This article was first published in the National Post on May 23, 2020. It is being republished with permission.
by Tom Bradley
It’s a particularly interesting time to be an equity manager given that the market is being led by a narrow group of stocks, which makes it difficult to beat the indexes, but raises up some interesting factoids.
For example, the big five tech stocks (Amazon, Microsoft, Apple, Alphabet, and Facebook) now account for more than 20% of the S&P 500, and their value is greater than Japan’s Topix index. Microsoft alone is almost worth as much as all stocks in the United Kingdom combined. And in Canada, Shopify, our tech star with $2 billion in sales, is now more valuable than Royal Bank, which last year made $13 billion in profit.
These tidbits are starting to remind me of the late 1990s when tech was dominating and Nortel Networks grew to be a third of the Canadian stock market. I was a newly minted chief executive of an asset manager at the time and I’ll never forget getting a call from one of our largest, most influential clients. He said, “Tom, the world has changed. Technology is making your firm irrelevant.” Irrelevant? Really?
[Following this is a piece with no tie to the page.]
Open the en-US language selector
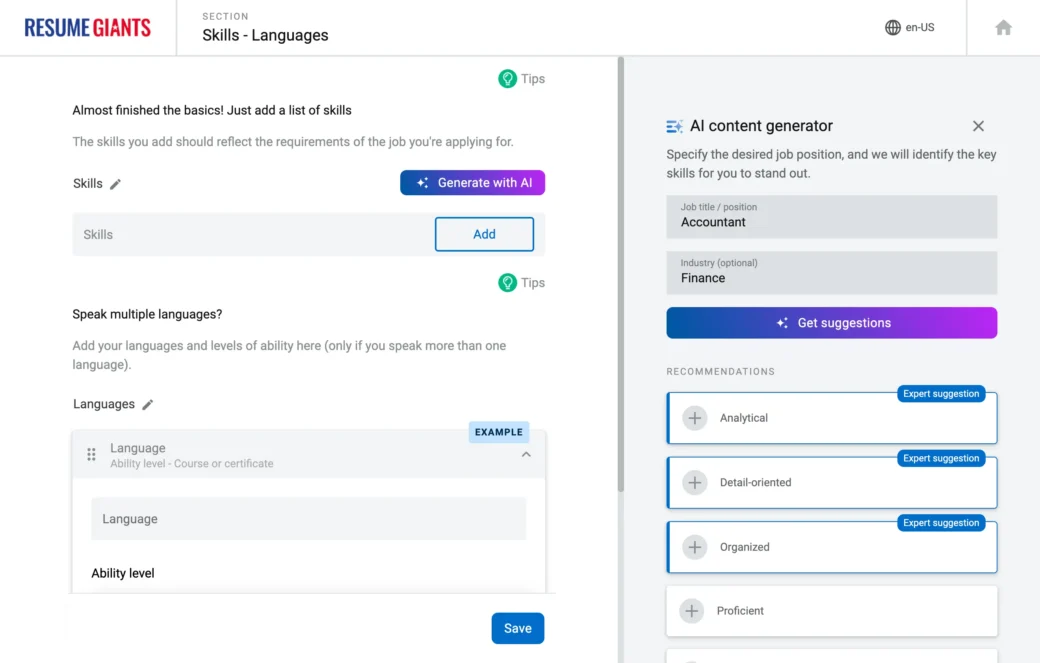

We’re dinosaurs for holding Toronto-Dominion Bank, Canadian National Railway and Suncor Energy?
Today is similar in that fast-growing company stocks, including those in technology, are leaving the rest of the market in the dust. This trend has been going on for a decade, but is getting more extreme. In the first quarter this year, the return gap between the growth half of the U.S. market and the value half was the largest in history, which is remarkable given that value has historically held up better in weak markets. It’s no wonder commentators and clients are asking if value is dead.
To be clear, value managers, today’s dinosaurs, also want to buy companies that are growing, but they refuse to pay too much for them. Instead, their focus on valuation leads them to companies that are overlooked, going through a down period or have failed to meet analysts’ expectations. Some of these companies, despite their warts, are underpriced based on market position and earnings potential.
Historically, investing in the cheapest stocks has been a winning strategy. Value has prevailed over the past century, though growth put together long winning streaks in the 1930s, 1990s and 2010s.
There are many reasons offered to explain the current run — technology change, near-zero interest rates and emerging monopolies — but it’s best understood by dividing the period into two.
For the majority of the time, growth stocks performed well because the companies just flat out did better financially. Their stocks rose in lockstep with expanding sales, earnings and cash flow. The big five tech plays are the poster children for this trend, having gone from being important companies a decade ago to dominant monopolies today.
More recently, however, profit growth in the two categories has been similar and hasn’t accounted for the difference in performance. Instead, the streak has been kept alive by rising valuations. In 2019, Microsoft’s price-to-earnings ratio rose 26% to 31 from 24, Facebook’s grew 42% and Starbucks' increased 38%.
This valuation inflation means that the gap between expensive stocks and their cheaper brethren has never been greater (based on a composite of measures including price to book, price to sales, and price to earnings). AQR Capital Management, a U.S. asset manager, stress tested the cheap vs. expensive calculation several ways, including dropping the big five stocks, and came to the same conclusion.
You can see why it’s an interesting time for equity managers. Growth managers are riding high, but see more limited returns ahead due to high valuations. And yet, it’s hard for them to get off the train because the strategy is working, and clients have little patience for any mistimed moves towards value.
Meanwhile, value managers are living a nightmare. They’re under constant pressure from clients and consultants to explain their underperformance and are being pressed to make changes. But they’re also excited about the outlook for their portfolios. Valuations on their companies are low and expectations are even lower.
Managers will continue to wrestle with this narrow, divergent market. Investors, on the other hand, may wish to take a balanced approach and own stocks across the growth/value spectrum. This hasn’t produced the best results in recent years, but we shouldn’t forget how other streaks have ended. There were many individual and institutional investors who agreed with my client during the previous tech boom. They subsequently went through a decade of pain when the “irrelevant” stocks led the way.